__Quoted passage__
Here, Plaintiffs applied for the loan in or around August 2006, which is well over two years before Plaintiffs filed the instant action. (Doc. # 12-1.) Plaintiffs' ECOA claim is therefore time-barred. Moreover, as set forth above, Plaintiffs have not demonstrated any basis for equitable tolling of their claims.
C. TILA Rescission Claim
Section 1635(a), TILA's so-called "buyer's remorse" provision, gives borrowers three business days to rescind a loan agreement without penalty. Semar v. Platte Valley Fed. Sav. & Loan Ass'n, 791 F.2d 699, 701 (9th Cir. 1986) (citing 15 U.S.C. § 1635(a)). To invoke this provision, the loan must be a consumer loan using the borrower's principal dwelling as security. 15 U.S.C. § 1635(a). If the lender fails to deliver certain forms or disclose important terms accurately, Section 1635(f) gives the borrower the right to rescind until "three years after the consummation of the transaction or . . . the sale of the property, whichever occurs first." 15 U.S.C. § 1635(f); see also King v. California, 784 F.2d 910, 913 (9th Cir. 1986). A borrower's right to rescind extends for three years if a lender fails to disclose the right to rescind or fails to make any other "material disclosure." 12 C.F.R. § 226.23(a)(3); 15 U.S.C. § 1605(u) (indicating that the material disclosures include the annual percentage rate, the finance charge, the amount financed, the total of payments, and the payment schedule).
Here, Plaintiffs consummated their loan on August 3, 2006. See Jackson v. Grant, 890 F.2d 118, 121 (9th Cir. 1989) (holding that for TILA purposes, "the transaction is consummated when the lender and borrower sign a contract obligating them, respectively, to lend and to borrow the funds" (emphasis added)). Plaintiffs did not initiate this action until March 4, 2011, more than three years after the loan transaction was consummated. Plaintiffs' claim for rescission pursuant to the alleged TILA violation is therefore barred by the statute of limitations. Moreover, equitable tolling does not apply to claims for rescission under TILA. Beach v. Ocwen Fed. Bank, 523 U.S. 410, 412 (1998) (holding that "§ 1635(f) completely extinguishes the right of rescission at the end of the 3-year period"); see also Miguel v. Country Funding Corp., 309 F.3d 1161, 1164 (9th Cir. 2002) (citing Beach and holding that "§ 1635(f) is a statute of repose, depriving the courts of subject matter jurisdiction when a § 1635 claim is brought outside the three-year limitation period"); see also King, 784 F.2d at 913 (characterizing Section 1635(f) as a "three-year absolute limitation" on Section 1635 rescission actions). Therefore, Plaintiffs' TILA rescission claim cannot be cured by amendment.

__Work to complete__
a: In the court opinion, shorten the paragraph beginning "Here, Plaintiffs consummated their loan" into a brief list that keeps its main facts.
b: Copy out word for word the part of the court opinion that opens with the words containing "Here, Plaintiffs applied" and closes with "of their claims.".
c: Write what comes next in the court opinion, starting after its final sentence.
The lines after the court opinion are not needed for this work.

__Source material__

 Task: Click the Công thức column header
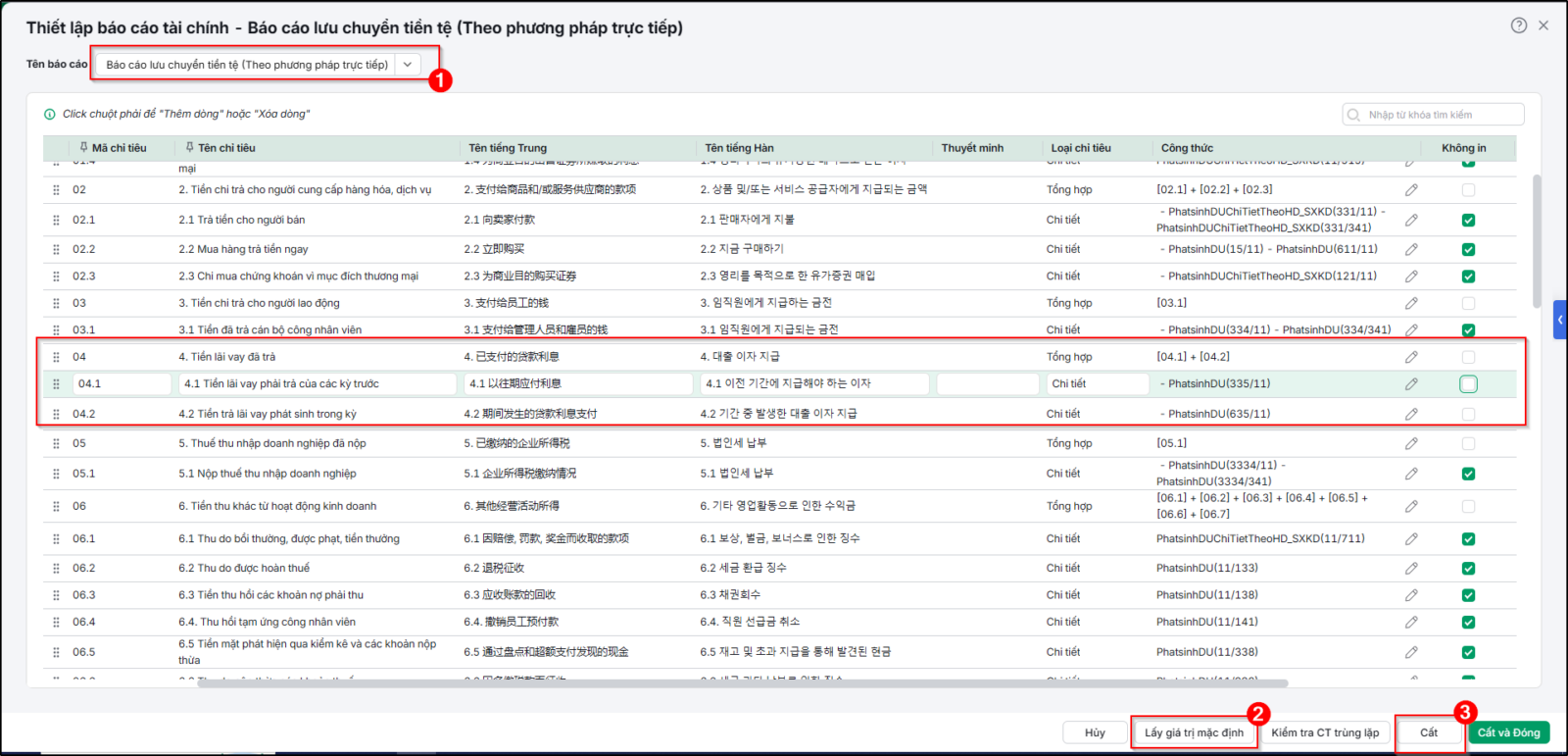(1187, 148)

__Answers to the problems__
a:
- Plaintiffs consummated their loan on August 3, 2006. Under Jackson v. Grant, a transaction is consummated when lender and borrower sign a contract obligating them to lend and to borrow the funds.
- Plaintiffs filed this action on March 4, 2011, more than three years later. Their TILA rescission claim is therefore barred by the statute of limitations.
- Equitable tolling does not apply to TILA rescission claims:
  - Beach v. Ocwen Fed. Bank: § 1635(f) completely extinguishes the right of rescission at the end of the 3-year period.
  - Miguel v. Country Funding Corp.: § 1635(f) is a statute of repose that deprives courts of subject matter jurisdiction over late claims.
  - King: § 1635(f) is a "three-year absolute limitation."
- The claim cannot be cured by amendment.

b:
Here, Plaintiffs applied for the loan in or around August 2006, which is well over two years before Plaintiffs filed the instant action. (Doc. # 12-1.) Plaintiffs' ECOA claim is therefore time-barred. Moreover, as set forth above, Plaintiffs have not demonstrated any basis for equitable tolling of their claims.

c:
D. TILA Damages Claim
In addition to rescission, TILA authorizes civil liability in the form of actual damages, statutory damages, costs, and attorneys' fees. 15 U.S.C. § 1640. Pursuant to Section 1640(e), there is a one-year statute of limitations for civil liability claims under TILA. Id. § 1640(e). The limitations period generally runs from the date of consummation of the transaction. King, 784 F.2d at 915. Equitable tolling may suspend the limitations period "until the borrower discovers or had reasonable opportunity to discover the fraud or nondisclosures that form the basis of the TILA action." King, 784 F.2d at 915. However, when a plaintiff fails to allege facts demonstrating that the plaintiff could not have discovered the purported TILA violation with reasonable diligence, dismissal is appropriate and equitable tolling will not apply. See Meyer v. Ameriquest Mortg. Co., 342 F.3d 899, 902 (9th Cir. 2003) (refusing to apply equitable tolling for failure to make required disclosures under TILA when the plaintiff was in full possession of all loan documents and did not allege fraudulent concealment or any other action that would have prevented discovery of the violation); Hubbard v. Fidelity Fed. Bank, 91 F.3d 75, 79 (9th Cir. 1996) (holding that the plaintiff was not entitled to equitable tolling of her TILA claim because "nothing prevented [the plaintiff] from comparing the loan contract, Fidelity's initial disclosures, and TILA's statutory and regulatory requirements").
As stated above, Plaintiffs entered into the loan transaction on August 3, 2006, and initiated the present lawsuit on March 4, 2011. Since more than one year elapsed between the consummation of the loan and the filing of the instant action, Plaintiffs' TILA damages claim is barred by the statute of limitation. Moreover, as discussed above, Plaintiffs have failed to allege any facts to demonstrate that equitable tolling applies.
Accordingly, for all the reasons set forth above, the Court DISMISSES Count I of the Complaint.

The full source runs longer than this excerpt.